After the casing is seated, the operators seal the hole around the
casing with fine powdered bentonite clay which mixes with water and
expands at a rate of 12:1. The clay seals the hole around the pipe
to keep surface water from entering the well space. Once the casing
is sealed, the drilling process is complete. The crew will use the
drilling machine to pump the water from the casing at a high rate
until the water runs clean, and then they will chlorinate the well
and temporarily seal the top. The big machines then drive off into
the sunset and it is time for the finishing crew to come.
In a drilled well of a hundred foot depth, it is common to have the
pressure of the ground cause the water to rise up in the well casing
to eight to 10 feet from the top of the casing (about a ninety foot
column of water). Your well should provide a high level of
replenishment of water to meet the needs of your household The
finishing crew will install an in-well pump at a depth which gets
the best quality and quantity of water. The pump is connected to
electricity, and to piping lowered to the depth and connected to a
device called the pitless adapter located down in the casing below
the frost line.

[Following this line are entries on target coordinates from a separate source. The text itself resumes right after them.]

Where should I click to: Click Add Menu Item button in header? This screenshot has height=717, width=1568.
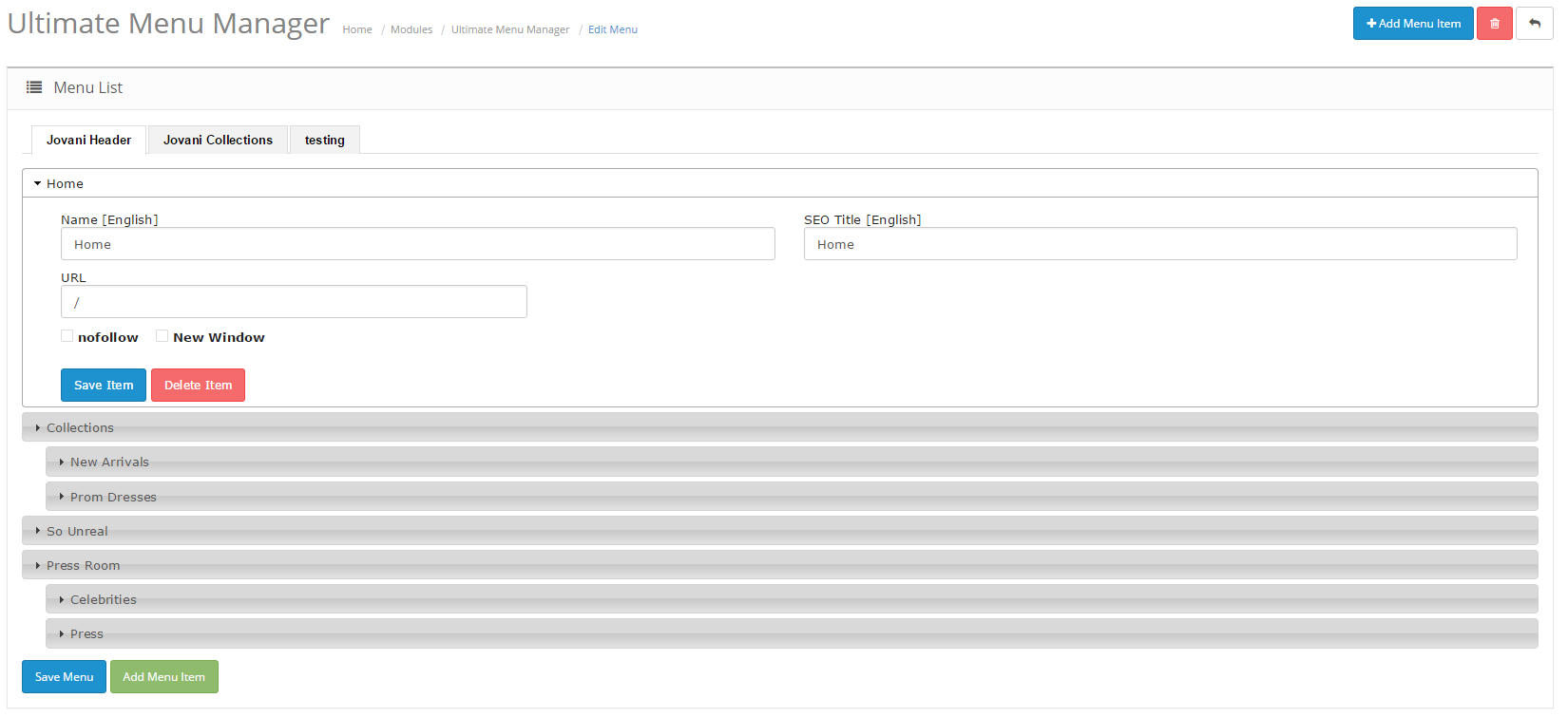1412,24
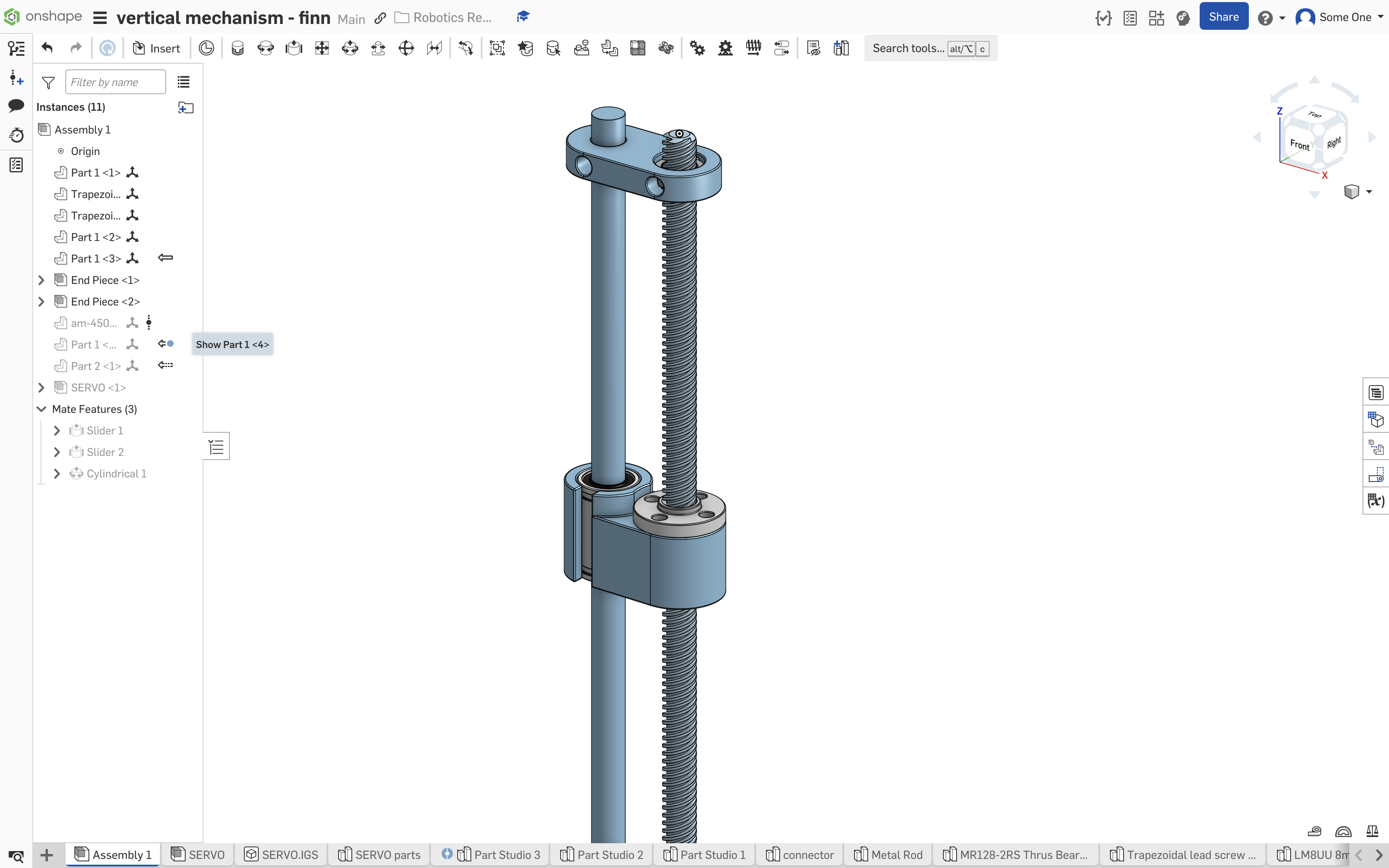
Task: Open the Mass properties scale icon
Action: [1372, 831]
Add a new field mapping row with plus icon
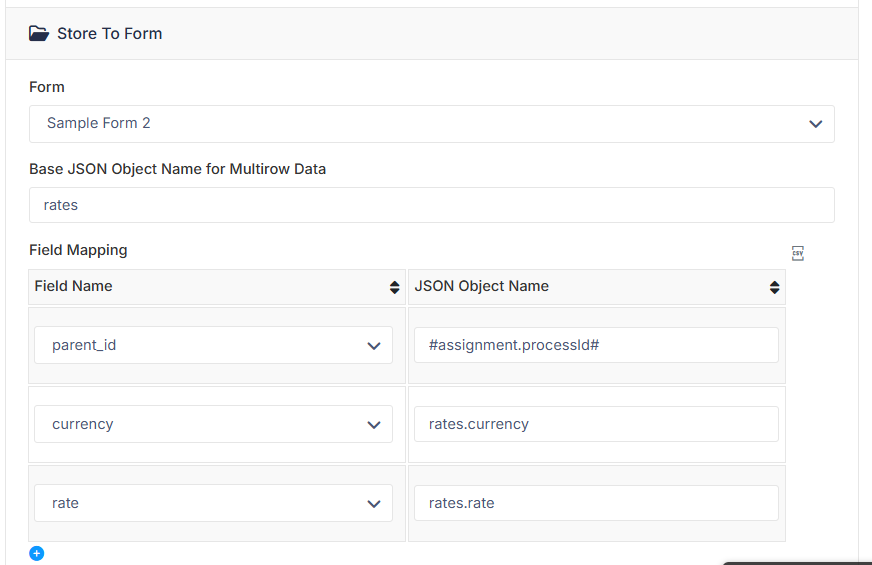This screenshot has height=565, width=872. pyautogui.click(x=37, y=553)
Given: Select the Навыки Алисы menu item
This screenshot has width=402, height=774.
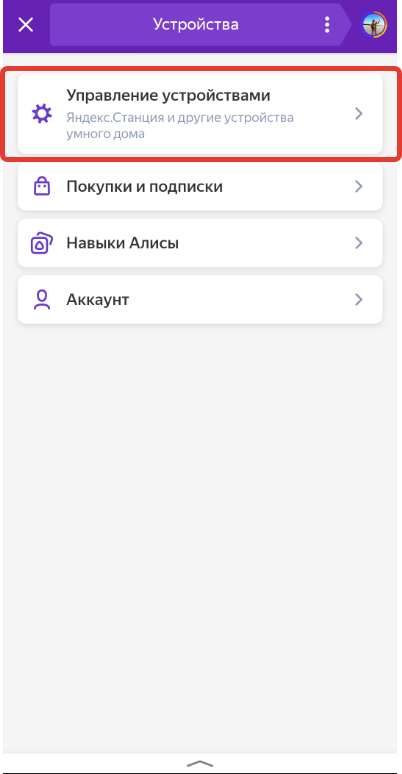Looking at the screenshot, I should 200,243.
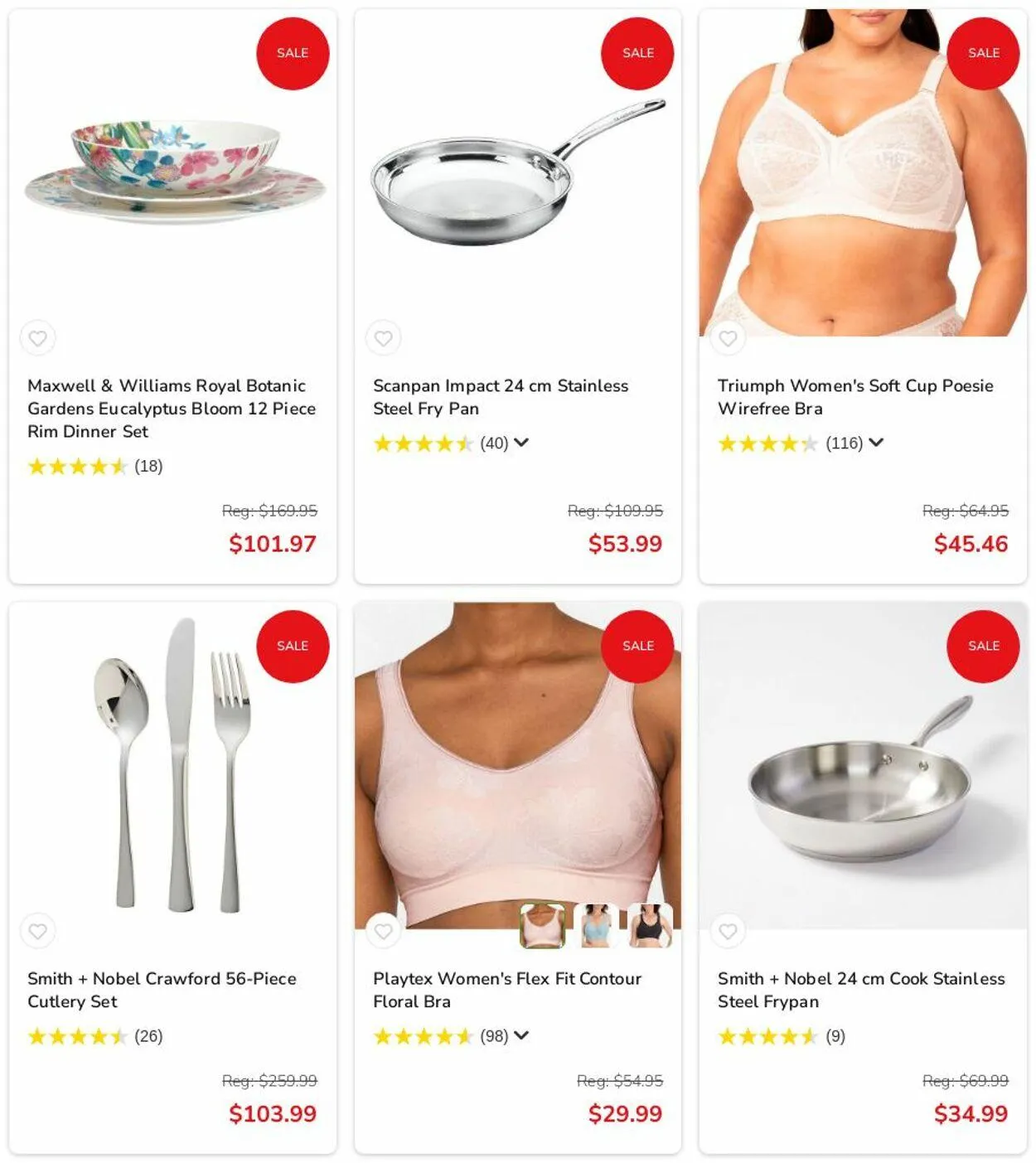Open Scanpan Impact 24 cm Stainless Steel Fry Pan title

pos(501,397)
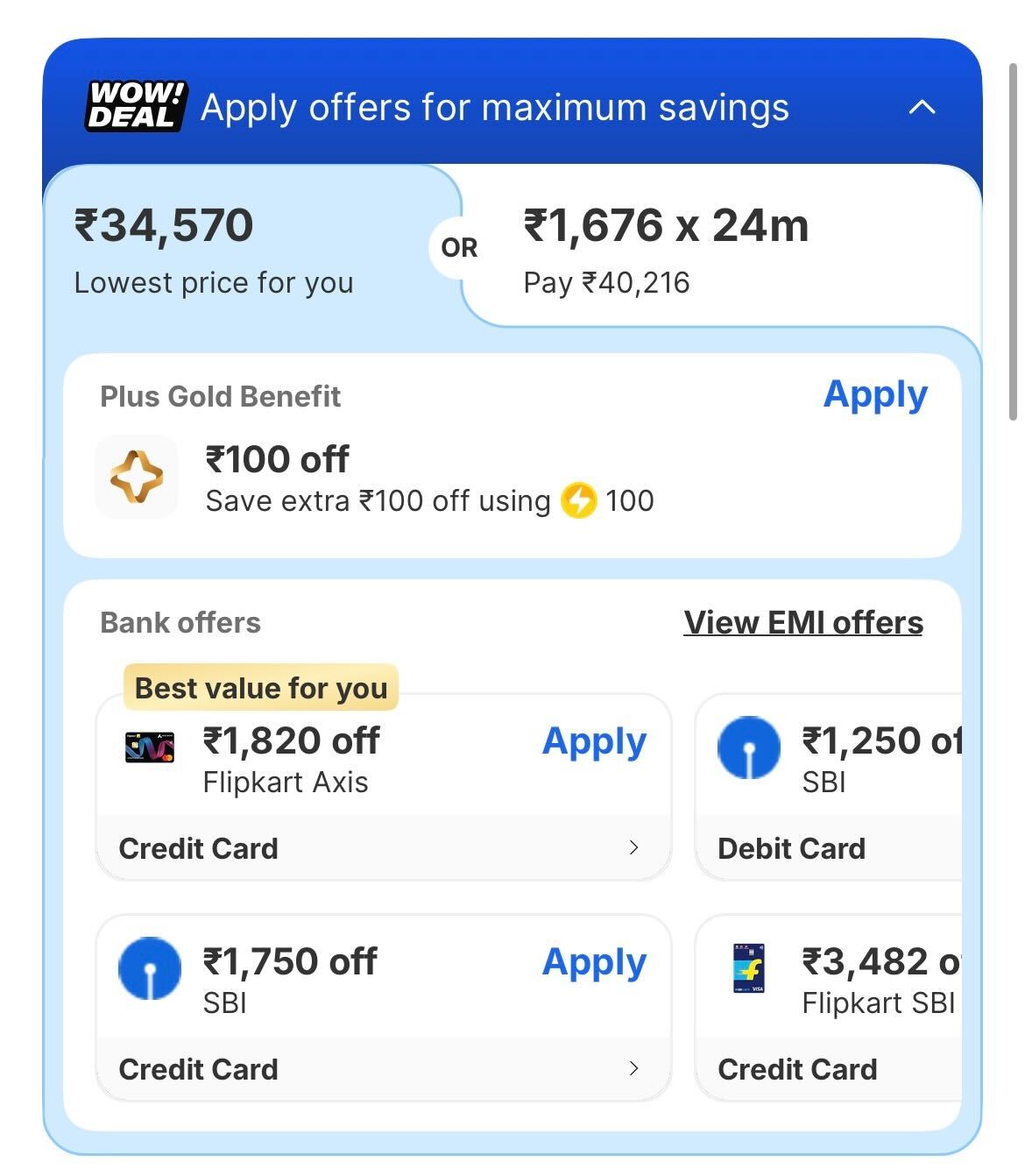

The casing is capped, and the well is complete.
video of
putting the pump down into the well
Your local health department will require testing the output from
the new well for dangerous bacteria called coliform. If coliform is
present, they may require additional chlorination of the well to
determine if the bacteria can be killed, and if it persists, a
device to inject chlorine into your water supply may be required, or
an ultra-violet filter added to your system to kill the bacteria and
make your water drinkable.
Residential systems come in two different technologies today.
Systems with a single-speed pump and a pressure tank in the basement
or crawl space is the traditional and less expensive route.
A newer system called "continuous flow" uses a DC pump that runs at
variable speeds and does not have a pressure tank. It will provide
water at all taps comparable to city-water pressures. This system is
more expensive to install, but electrically is less expensive to run
and may pay for itself over the years of service.
Having a well drilled is an expensive process. Getting the right
well-driller and having adequate communications with that company
and having the right expectations is important. Allow for
flexibility in the budget. Good water is a very valuable commodity.